Existe una regla inversamente proporcional que es aplicable
a cada uno de nosotros que se demuestra en la imposibilidad de compatibilizar
el tiempo que nos insume el uso de nuestros medios de comunicación electrónicos
y el consecuente e inevitable distanciamiento físico con quienes mantenemos
esos, cada vez más frecuentes, encuentros virtuales.
Nuestros seres queridos, aún aquellos aparentemente más
cercanos como lo pueden ser quienes viven bajo un mismo techo o a distancias
muy cercanas, viven sus vidas sumidos en sus medios de comunicación absortos,
pendientes del sonido electrónico o al brillo de sus pantallas, todo lo que
ocurre en este “nuevo mundo” es lo que puede de alguna forma interesarles, este
comportamiento, cada vez más usual, nos ha convertido en “zombis virtuales”
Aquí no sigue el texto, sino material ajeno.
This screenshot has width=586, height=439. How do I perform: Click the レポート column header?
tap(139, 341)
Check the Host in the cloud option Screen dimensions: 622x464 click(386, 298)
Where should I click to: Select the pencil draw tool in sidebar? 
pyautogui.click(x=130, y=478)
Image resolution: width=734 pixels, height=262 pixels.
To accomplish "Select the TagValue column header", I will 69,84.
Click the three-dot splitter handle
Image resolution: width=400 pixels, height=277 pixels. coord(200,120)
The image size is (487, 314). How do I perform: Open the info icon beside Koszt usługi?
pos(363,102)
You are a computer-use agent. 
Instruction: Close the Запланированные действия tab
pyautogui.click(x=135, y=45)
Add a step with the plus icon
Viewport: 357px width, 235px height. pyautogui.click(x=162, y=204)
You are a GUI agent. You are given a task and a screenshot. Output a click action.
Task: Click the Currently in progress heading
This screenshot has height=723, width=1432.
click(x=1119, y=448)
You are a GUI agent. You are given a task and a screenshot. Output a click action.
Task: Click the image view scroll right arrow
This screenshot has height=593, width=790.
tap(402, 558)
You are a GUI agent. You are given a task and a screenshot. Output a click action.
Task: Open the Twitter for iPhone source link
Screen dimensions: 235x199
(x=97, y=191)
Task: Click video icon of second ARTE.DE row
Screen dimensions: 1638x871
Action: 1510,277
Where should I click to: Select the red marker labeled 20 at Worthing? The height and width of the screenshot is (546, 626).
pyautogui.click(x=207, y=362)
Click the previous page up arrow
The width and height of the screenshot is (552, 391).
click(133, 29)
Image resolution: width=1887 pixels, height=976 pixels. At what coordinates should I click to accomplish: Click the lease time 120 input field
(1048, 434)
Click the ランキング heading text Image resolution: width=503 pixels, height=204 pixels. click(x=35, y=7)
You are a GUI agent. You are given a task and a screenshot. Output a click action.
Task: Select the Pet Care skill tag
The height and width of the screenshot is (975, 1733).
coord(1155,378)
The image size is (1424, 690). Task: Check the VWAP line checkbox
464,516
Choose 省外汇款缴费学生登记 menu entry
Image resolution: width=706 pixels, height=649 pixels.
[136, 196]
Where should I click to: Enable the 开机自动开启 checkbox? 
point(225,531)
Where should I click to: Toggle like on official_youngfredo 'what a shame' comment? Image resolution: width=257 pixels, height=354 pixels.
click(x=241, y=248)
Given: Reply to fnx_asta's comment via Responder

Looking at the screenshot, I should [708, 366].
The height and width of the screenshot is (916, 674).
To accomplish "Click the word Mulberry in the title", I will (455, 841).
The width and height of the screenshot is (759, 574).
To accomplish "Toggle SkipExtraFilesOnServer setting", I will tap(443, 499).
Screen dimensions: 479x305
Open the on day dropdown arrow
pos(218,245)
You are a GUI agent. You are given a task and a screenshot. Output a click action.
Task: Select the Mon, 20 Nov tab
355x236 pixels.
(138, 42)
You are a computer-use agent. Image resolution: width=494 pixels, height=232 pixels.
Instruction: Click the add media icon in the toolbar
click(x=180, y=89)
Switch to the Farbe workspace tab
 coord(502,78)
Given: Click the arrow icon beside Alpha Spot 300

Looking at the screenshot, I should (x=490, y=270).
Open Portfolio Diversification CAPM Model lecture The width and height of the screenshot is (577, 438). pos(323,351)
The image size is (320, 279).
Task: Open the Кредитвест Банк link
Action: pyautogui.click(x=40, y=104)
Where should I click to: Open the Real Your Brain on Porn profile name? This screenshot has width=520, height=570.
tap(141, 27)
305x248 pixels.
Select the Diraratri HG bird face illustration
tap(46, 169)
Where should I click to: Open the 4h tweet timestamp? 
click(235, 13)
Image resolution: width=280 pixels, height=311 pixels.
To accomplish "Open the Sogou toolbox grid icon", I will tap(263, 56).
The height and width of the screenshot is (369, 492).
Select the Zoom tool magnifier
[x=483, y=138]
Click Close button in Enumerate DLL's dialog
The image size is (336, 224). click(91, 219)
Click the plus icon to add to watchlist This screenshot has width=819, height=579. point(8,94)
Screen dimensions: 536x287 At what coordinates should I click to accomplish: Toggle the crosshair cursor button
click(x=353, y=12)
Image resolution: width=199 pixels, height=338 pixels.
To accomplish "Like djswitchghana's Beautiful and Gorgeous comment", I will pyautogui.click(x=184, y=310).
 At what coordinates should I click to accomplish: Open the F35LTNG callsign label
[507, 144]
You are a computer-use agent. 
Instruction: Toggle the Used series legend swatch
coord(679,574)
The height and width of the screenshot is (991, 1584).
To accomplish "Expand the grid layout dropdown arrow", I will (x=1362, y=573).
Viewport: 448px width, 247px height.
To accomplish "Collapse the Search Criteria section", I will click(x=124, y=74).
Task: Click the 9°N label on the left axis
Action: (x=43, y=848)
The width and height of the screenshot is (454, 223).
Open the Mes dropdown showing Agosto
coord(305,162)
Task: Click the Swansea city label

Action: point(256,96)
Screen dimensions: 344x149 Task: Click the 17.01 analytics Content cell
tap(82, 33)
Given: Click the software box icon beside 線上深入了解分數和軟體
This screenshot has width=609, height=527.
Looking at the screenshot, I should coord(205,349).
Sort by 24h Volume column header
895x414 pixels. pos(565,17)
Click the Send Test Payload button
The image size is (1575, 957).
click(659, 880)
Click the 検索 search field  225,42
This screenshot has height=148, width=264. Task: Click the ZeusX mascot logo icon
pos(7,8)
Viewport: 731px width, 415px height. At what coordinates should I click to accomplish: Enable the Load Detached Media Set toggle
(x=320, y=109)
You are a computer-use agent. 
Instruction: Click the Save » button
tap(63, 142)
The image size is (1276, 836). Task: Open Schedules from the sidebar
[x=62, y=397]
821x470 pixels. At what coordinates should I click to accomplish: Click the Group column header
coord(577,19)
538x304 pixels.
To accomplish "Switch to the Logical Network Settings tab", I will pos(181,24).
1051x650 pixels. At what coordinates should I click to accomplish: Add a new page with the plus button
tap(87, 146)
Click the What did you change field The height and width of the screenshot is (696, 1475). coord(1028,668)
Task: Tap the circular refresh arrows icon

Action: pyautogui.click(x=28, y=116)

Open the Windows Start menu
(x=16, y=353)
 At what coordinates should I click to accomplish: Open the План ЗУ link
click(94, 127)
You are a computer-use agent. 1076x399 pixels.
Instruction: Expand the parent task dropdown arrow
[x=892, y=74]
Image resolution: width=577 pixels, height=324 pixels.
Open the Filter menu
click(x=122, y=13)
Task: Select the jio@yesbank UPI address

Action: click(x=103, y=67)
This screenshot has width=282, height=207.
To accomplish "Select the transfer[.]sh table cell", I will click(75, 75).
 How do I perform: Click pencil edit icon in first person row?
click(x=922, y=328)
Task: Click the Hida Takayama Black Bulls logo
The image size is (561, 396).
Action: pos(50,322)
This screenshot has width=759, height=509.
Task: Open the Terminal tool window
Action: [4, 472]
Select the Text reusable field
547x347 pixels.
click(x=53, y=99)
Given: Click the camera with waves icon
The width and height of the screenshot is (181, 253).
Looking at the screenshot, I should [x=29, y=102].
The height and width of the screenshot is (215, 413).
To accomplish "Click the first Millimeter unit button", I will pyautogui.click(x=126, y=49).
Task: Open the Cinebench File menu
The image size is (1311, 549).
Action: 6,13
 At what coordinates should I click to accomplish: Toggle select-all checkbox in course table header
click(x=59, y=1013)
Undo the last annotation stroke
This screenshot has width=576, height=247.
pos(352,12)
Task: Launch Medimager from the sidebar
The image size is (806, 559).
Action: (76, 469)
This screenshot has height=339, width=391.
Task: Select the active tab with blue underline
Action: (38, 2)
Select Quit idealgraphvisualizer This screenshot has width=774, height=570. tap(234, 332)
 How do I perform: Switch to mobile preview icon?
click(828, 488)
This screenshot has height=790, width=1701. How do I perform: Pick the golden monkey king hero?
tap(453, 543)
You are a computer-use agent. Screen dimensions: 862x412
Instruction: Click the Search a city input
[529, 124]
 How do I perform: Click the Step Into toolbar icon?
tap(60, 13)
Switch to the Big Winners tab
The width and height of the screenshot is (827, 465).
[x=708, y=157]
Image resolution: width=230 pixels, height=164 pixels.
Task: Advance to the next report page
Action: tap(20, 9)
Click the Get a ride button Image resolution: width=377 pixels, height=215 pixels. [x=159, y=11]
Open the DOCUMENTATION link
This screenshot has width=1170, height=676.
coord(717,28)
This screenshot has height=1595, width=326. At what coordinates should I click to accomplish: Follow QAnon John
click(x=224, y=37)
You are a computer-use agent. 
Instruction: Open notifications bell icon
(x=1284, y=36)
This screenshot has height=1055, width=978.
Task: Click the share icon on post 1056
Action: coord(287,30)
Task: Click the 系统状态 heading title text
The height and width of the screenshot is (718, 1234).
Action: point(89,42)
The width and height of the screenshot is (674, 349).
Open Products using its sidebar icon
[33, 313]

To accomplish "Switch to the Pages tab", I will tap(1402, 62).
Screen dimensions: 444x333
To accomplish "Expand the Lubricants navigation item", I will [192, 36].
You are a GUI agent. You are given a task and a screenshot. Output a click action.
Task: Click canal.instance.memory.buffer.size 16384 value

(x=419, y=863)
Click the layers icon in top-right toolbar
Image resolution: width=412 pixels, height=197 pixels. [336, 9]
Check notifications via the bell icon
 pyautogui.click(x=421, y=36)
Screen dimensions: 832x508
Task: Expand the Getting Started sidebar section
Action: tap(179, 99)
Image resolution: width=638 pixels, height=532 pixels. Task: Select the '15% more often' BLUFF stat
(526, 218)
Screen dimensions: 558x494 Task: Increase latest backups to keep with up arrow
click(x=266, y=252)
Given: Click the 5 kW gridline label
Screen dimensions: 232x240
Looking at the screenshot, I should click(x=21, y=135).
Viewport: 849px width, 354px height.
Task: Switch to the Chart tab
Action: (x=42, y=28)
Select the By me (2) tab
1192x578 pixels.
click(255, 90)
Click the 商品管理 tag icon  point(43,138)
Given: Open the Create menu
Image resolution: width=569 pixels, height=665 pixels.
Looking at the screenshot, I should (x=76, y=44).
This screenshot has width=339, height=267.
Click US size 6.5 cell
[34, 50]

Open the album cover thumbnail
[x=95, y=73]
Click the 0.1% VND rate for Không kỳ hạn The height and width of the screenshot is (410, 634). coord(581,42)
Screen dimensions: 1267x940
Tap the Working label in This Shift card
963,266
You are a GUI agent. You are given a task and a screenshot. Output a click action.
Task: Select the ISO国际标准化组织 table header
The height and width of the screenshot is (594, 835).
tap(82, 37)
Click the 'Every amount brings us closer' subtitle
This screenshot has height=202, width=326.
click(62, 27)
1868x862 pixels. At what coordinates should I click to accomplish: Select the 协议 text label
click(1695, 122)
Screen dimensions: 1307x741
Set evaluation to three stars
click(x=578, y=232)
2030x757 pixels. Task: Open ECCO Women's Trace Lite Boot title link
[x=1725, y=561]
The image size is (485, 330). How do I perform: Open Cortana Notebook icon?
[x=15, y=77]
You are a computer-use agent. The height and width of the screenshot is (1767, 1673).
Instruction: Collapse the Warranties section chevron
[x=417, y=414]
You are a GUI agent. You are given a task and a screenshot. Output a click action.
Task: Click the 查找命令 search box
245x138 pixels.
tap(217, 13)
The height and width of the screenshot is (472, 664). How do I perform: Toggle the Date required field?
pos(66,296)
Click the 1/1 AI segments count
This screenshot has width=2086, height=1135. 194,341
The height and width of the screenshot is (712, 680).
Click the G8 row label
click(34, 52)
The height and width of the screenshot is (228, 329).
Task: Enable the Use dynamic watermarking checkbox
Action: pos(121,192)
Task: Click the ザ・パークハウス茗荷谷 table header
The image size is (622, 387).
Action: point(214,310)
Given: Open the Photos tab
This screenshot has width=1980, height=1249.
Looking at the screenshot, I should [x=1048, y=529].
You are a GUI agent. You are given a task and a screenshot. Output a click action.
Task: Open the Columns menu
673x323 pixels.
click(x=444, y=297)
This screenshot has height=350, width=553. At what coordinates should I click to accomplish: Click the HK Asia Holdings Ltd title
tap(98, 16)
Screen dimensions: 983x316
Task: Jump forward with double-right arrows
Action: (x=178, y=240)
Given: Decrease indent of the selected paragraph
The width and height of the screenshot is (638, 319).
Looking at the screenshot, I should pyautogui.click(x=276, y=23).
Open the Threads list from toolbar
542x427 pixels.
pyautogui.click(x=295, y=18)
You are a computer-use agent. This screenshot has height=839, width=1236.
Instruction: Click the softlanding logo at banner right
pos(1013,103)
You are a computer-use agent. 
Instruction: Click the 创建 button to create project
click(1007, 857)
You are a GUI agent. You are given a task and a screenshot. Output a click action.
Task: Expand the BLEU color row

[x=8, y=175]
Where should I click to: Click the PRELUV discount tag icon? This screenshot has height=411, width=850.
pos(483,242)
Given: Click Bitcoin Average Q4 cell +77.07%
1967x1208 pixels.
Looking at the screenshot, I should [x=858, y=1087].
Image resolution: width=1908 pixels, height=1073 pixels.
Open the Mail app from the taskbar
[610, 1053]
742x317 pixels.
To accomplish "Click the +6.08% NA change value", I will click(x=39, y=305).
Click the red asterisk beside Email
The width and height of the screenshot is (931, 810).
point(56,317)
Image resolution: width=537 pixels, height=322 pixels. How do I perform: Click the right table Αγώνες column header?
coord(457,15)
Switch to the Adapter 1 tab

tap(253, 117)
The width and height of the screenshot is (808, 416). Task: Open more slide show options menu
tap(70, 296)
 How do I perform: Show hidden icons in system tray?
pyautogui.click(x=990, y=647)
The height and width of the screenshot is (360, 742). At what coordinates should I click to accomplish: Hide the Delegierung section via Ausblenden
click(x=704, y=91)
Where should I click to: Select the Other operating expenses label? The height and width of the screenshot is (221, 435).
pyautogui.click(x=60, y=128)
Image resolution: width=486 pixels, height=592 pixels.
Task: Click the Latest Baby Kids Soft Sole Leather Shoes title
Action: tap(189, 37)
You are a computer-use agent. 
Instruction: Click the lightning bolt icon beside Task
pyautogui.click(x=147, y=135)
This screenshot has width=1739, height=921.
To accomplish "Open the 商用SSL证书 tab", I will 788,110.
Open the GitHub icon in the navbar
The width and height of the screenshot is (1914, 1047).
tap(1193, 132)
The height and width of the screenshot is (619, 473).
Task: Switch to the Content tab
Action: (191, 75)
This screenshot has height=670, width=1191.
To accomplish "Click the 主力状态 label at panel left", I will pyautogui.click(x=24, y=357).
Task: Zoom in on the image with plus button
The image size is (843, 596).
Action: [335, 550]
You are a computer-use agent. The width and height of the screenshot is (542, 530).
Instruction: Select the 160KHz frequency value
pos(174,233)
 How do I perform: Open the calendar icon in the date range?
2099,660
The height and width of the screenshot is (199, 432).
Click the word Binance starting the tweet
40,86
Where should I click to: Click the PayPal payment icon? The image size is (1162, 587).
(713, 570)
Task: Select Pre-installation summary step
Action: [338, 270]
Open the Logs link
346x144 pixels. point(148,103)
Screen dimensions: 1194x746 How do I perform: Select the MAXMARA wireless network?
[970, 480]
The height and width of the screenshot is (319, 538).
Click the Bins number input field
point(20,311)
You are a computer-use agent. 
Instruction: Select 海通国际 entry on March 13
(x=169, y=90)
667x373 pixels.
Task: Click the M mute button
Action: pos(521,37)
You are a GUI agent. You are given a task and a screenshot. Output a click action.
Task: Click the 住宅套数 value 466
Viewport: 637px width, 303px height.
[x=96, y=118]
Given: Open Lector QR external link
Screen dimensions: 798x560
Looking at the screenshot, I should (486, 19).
incapaces de integrarse con “el estar” “el
aquí” “el ahora” o “el conmigo” vale decir, ese intercambio tan natural como
observar la naturaleza y el escenario de la vida misma.
“Creo, sinceramente, que el abrazo es para nosotros
esa conciencia de que hay otros seres que se alegran de que compartamos
con ellos nuestra vida, nuestros momentos de trabajo, de ocio o nuestros
problemas y de que ellos confíen en que el sentimiento es recíproco.
Estamos
siendo muy poco generosos con nosotros mismos al permitirnos tan escasos
abrazos físicos y limitarnos a los virtuales, pues la satisfacción que
producen los primeros jamás podrá ser igualada por la automática y
escasamente afectiva de los segundos.
Además, aquéllos suponen una atención,
una sincronización de cuerpos, y una predisposición a mostrar nuestro cariño
que hacen difícil que puedan ser falsos o hipócritas sin que este
disimulo no lo perciba el abrazado; por el contrario, los virtuales, los
enviados desde el móvil o la Tablet mientras nos tomamos unas cervezas o
mientras ponen los anuncios de la peli no suelen ser, en muchas ocasiones, sino
meras fórmulas rituales para cerrar un mensaje que no sabemos cómo acabar.
Abracémonos,
de verdad; acercándonos a nuestros seres queridos, a nuestros amigos, y
digamosles que sus dificultades, sus dolores físicos o del alma, por un
instante, por ese eterno instante que dura nuestro abrazo, desaparecerán y
sentirán que, cuando se separen nuestros cuerpos, las penas seguirán allí, pero
ellos quedarán ( y nosotros) reconfortados por nuestro abrazo y amistad.
El
abrazo, en definitiva, no es sino la constancia de que no estamos solos.”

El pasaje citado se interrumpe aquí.